Start of Excerpt provided

Canadian police on Wednesday issued an ultimatum to protesters who have been choking Ottawa streets for 20 days to leave the capital, as provincial and US state leaders called for an end to the cross-border COVID-19 vaccine requirement that sparked the trucker-led movement.
Meanwhile, officials announced a negotiated end to the last of several recent blockades by protesters of border crossings between Canada and the US.
“You must leave the area now,” Ottawa police said in a notice distributed to truckers outside parliament.
Photo: AFP
Anyone blocking streets or assisting others in doing so will be arrested and face charges, as well as fines and seizures of their trucks, the statement said.
Police also warned that anyone charged or convicted for taking part in the demonstration might, in addition to criminal penalties, be barred from traveling to the US.
As the notices were handed out, journalists saw hundreds of trucks continuing to occupy streets in the parliamentary precinct, blaring horns — despite an extension on Wednesday of a court order against the noises obtained by an area resident.

End of Excerpt provided

Task details:
Continue the news article on the Ottawa trucker protest, picking up right after its last sentence.

Start of The data

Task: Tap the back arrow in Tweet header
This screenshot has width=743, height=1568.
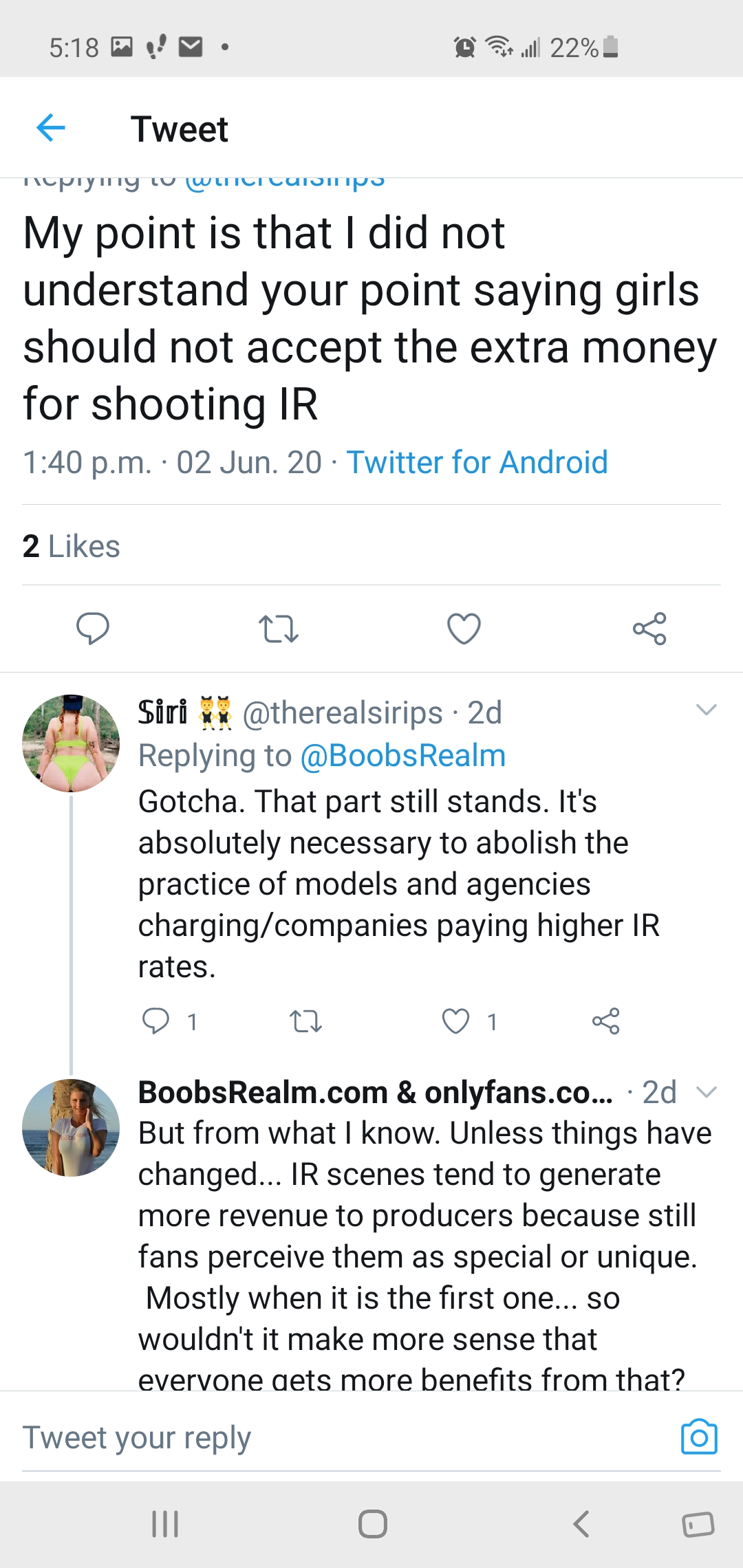Action: point(51,128)
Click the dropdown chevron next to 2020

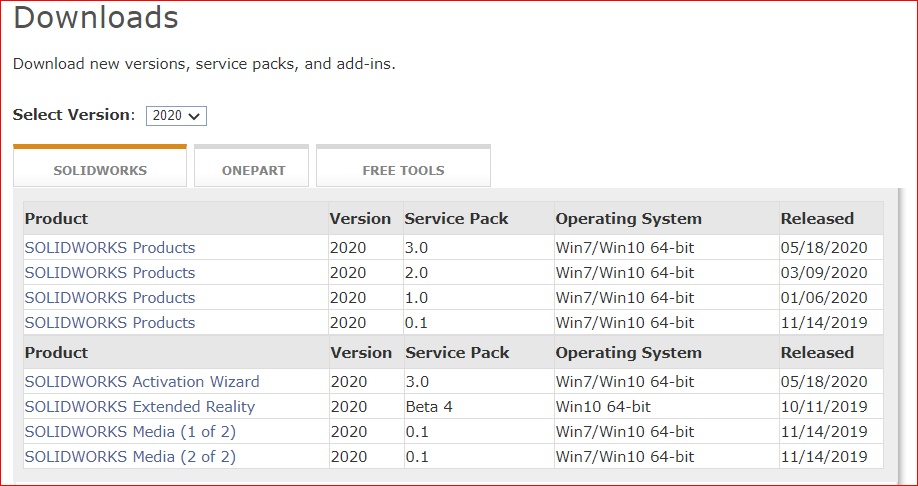click(x=194, y=117)
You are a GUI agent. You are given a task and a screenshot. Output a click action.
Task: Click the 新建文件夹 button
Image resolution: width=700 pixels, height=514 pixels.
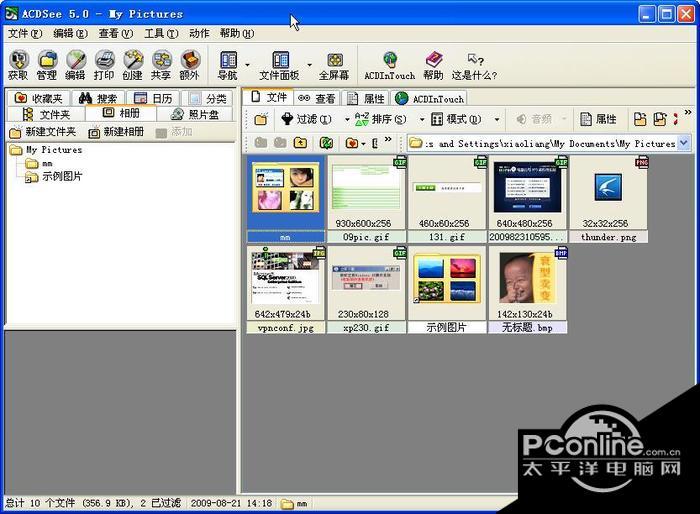43,132
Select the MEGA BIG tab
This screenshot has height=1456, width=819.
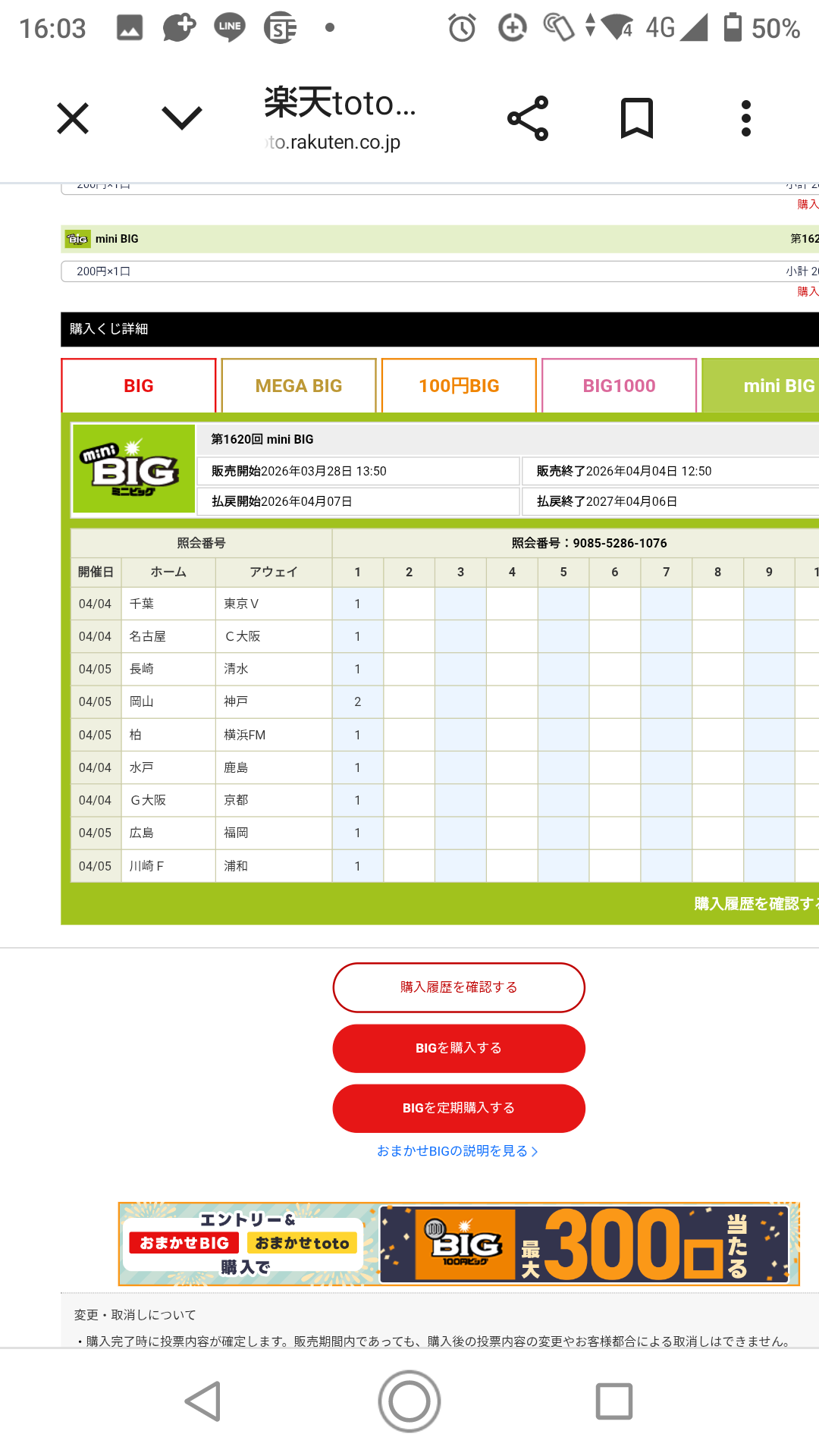299,386
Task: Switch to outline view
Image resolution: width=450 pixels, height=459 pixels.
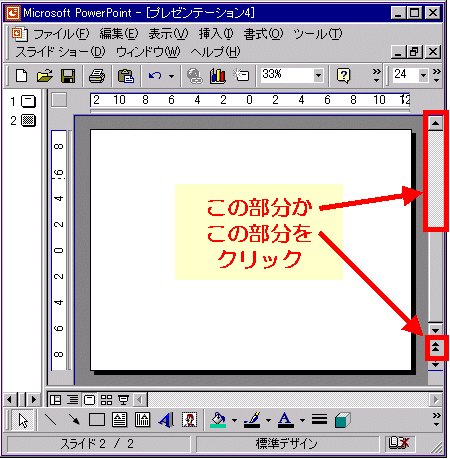Action: [x=72, y=400]
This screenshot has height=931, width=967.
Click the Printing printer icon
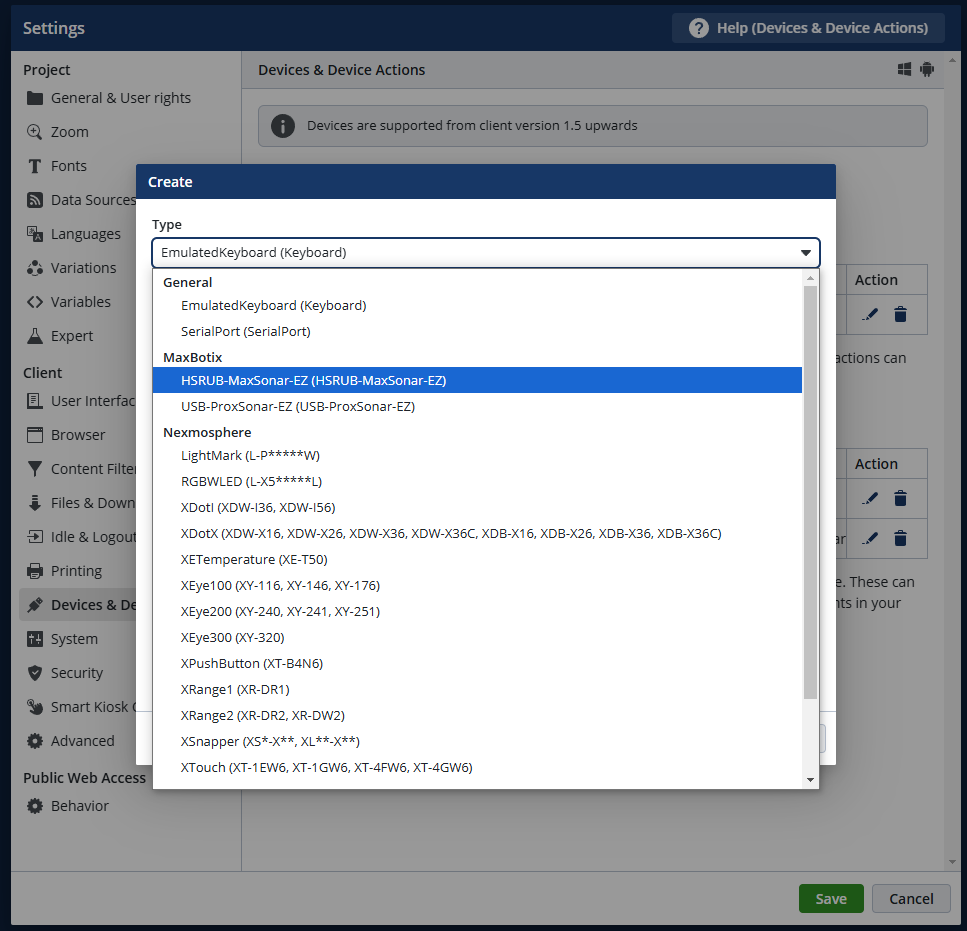coord(35,571)
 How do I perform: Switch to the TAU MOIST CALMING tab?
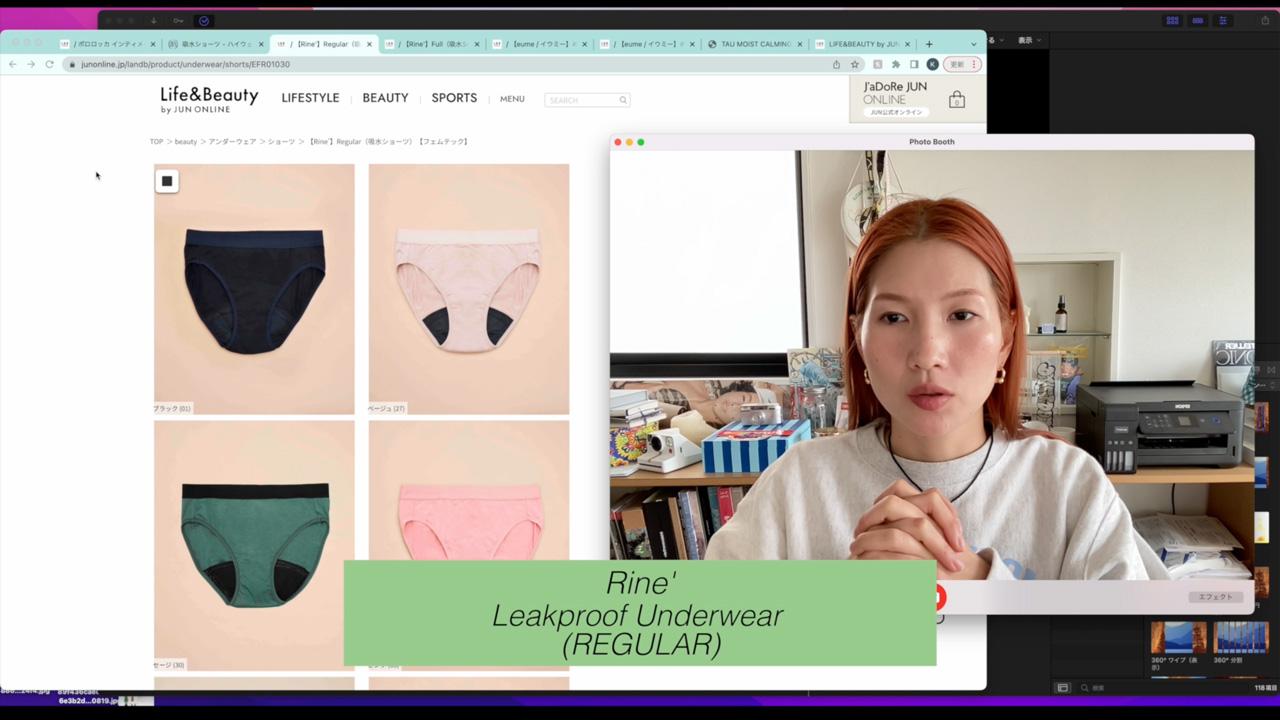[x=755, y=44]
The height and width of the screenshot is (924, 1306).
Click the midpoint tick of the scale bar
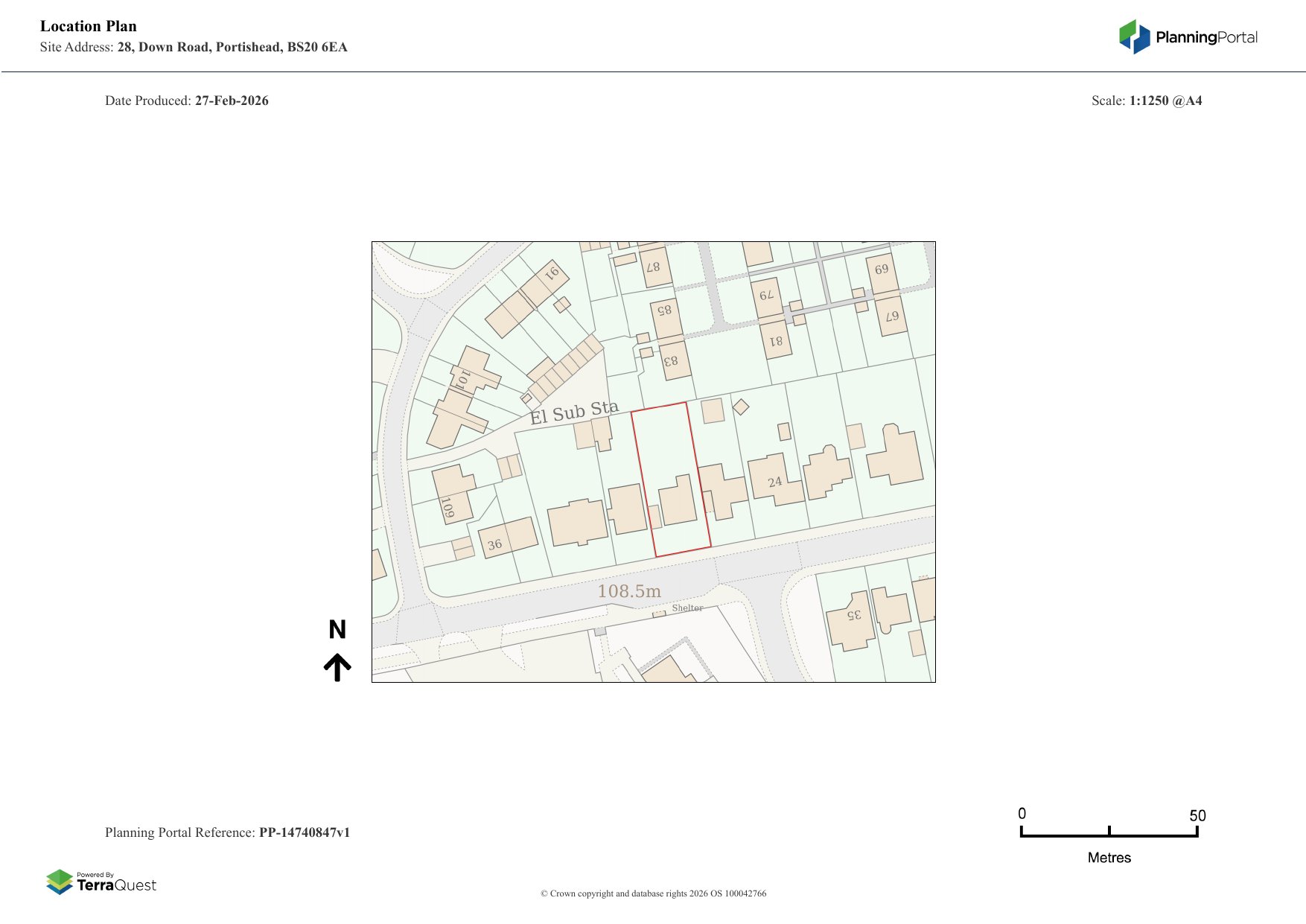1109,831
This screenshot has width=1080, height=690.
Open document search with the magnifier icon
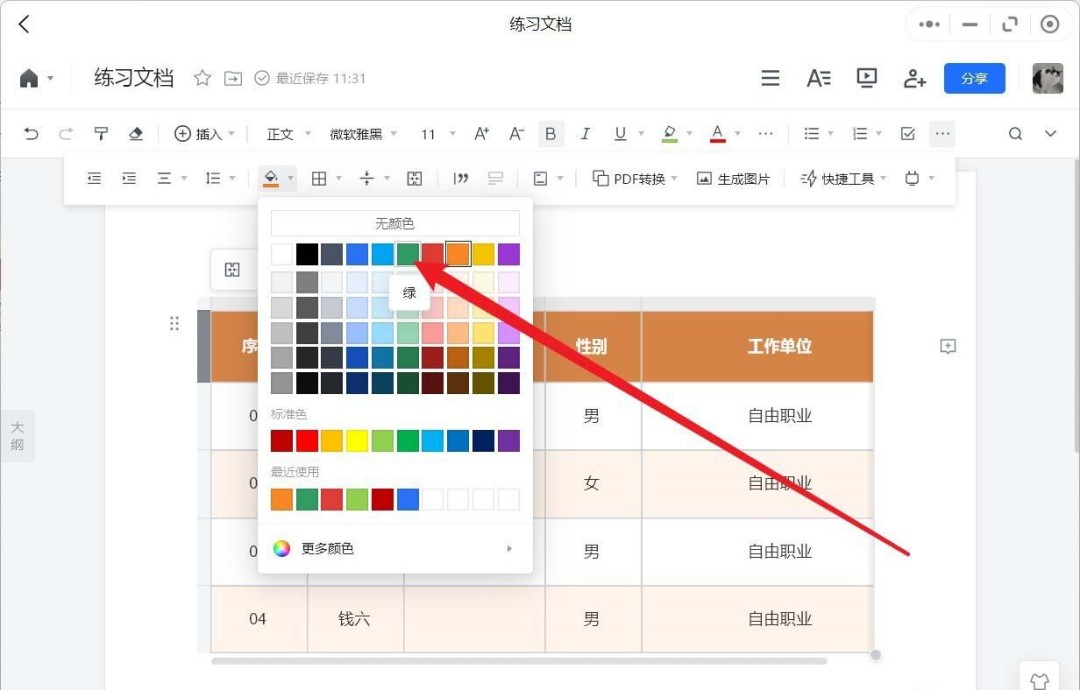[1014, 133]
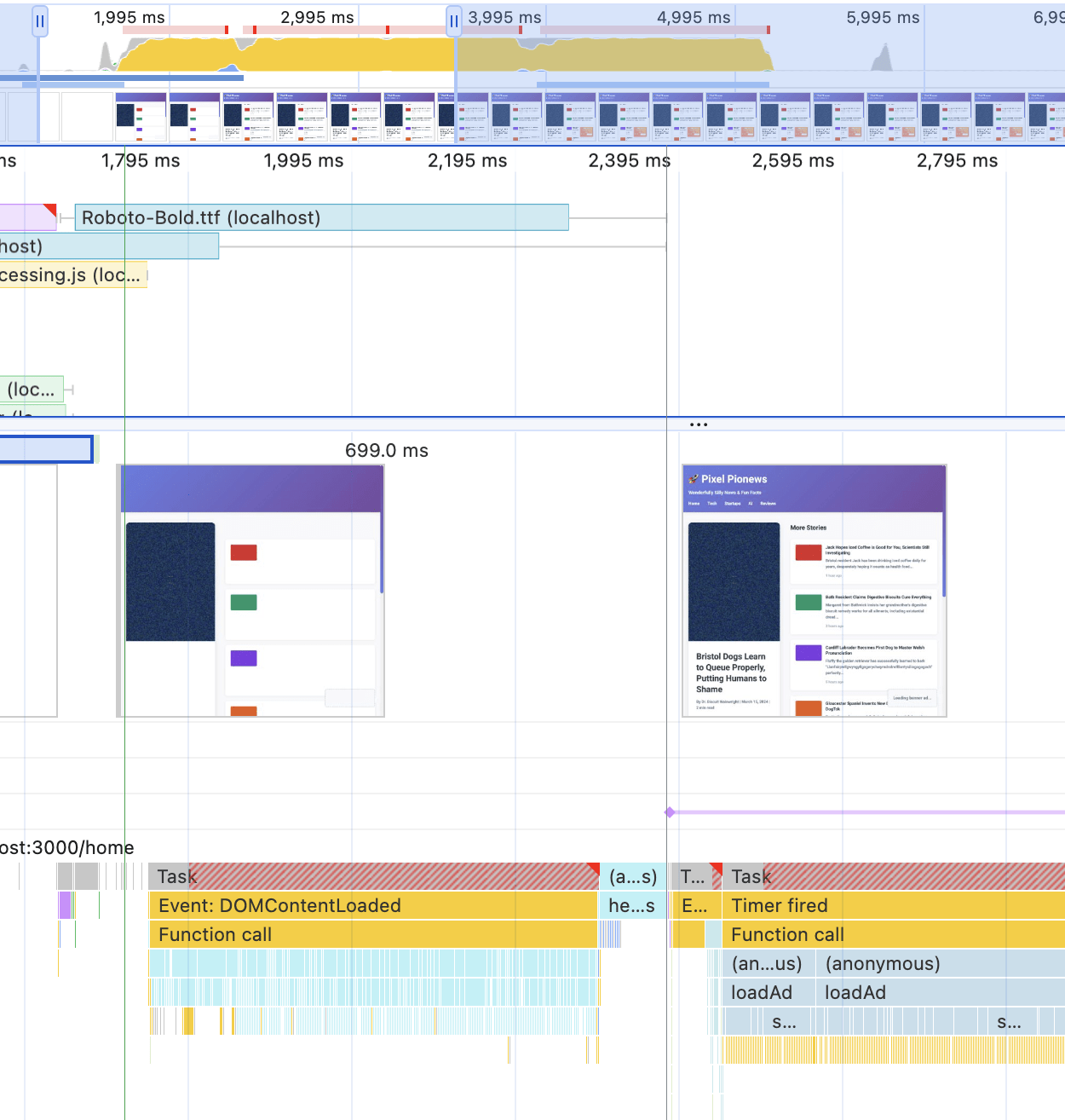The height and width of the screenshot is (1120, 1065).
Task: Open the screenshot frame with blank story cards
Action: pos(251,591)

End of The data

Answer to this problem:
“We’re still a lot of trucks holding the line,” trucker David Shaw, 65, told reporters.
If arrested, “I’ll keep coming back,” Shaw said.
Fellow protester Jan Grouin, 42, decried Canadian Prime Minister Justin Trudeau’s decision earlier this week to impose a state of emergency, calling it “a little overreacting maybe to think that we are terrorists.”
In a statement, Interim Ottawa Police Chief Steve Bell said that “a methodical and well-resourced plan” would be carried out over the coming days “to take back the entirety of the downtown core and every occupied space.”
“Some of the techniques we are lawfully able and prepared to use are not what we are used to seeing in Ottawa, but we are prepared to use them... to restore order,” Bell said.
Meanwhile, Montana Governor Greg Gianforte asked Canadian and US leaders in a letter signed by 16 US governors to exempt truckers from vaccine and quarantine requirements when crossing the Canada-US border.
They were joined by Alberta Premier Jason Kenney and Saskatchewan Premier Scott Moe, who has endorsed the truckers’ convoy.
“The timing of your decision to terminate the vaccine and quarantine exemptions could not have been worse, as North America already faces grave supply chain constraints,” said the letter addressed to US President Joe Biden and Trudeau.
“These constraints, combined with increasing inflation, place significant burdens on the residents of Canada and the United States,” the letter said.
After failing to convince the protesters to leave, Trudeau invoked the Canadian Emergencies Act, which gives the government wide new powers to end the demonstrations over COVID-19 restrictions and vaccine mandates.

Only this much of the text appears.